- [EXERCISE AIM]: Every record must be repeated precisely as it stands.

- [GIVEN RECORDS]:
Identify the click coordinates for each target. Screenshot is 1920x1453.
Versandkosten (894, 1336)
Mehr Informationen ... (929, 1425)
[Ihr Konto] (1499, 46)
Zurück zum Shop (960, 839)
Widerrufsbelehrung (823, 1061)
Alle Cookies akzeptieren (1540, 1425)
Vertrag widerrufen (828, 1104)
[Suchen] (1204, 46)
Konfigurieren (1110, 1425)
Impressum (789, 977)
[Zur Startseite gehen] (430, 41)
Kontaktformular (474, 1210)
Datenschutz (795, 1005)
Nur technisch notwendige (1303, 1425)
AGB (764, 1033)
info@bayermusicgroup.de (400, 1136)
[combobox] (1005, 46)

- [RESULT OF THIS TASK]:
Identify the click coordinates for each target. Screenshot is 1920x1453.
Versandkosten (894, 1336)
Mehr Informationen ... (929, 1425)
[Ihr Konto] (1499, 46)
Zurück zum Shop (960, 839)
Widerrufsbelehrung (823, 1061)
Alle Cookies akzeptieren (1540, 1425)
Vertrag widerrufen (828, 1104)
[Suchen] (1204, 46)
Konfigurieren (1110, 1425)
Impressum (789, 977)
[Zur Startseite gehen] (430, 41)
Kontaktformular (474, 1210)
Datenschutz (795, 1005)
Nur technisch notwendige (1303, 1425)
AGB (764, 1033)
info@bayermusicgroup.de (400, 1136)
[combobox] (1005, 46)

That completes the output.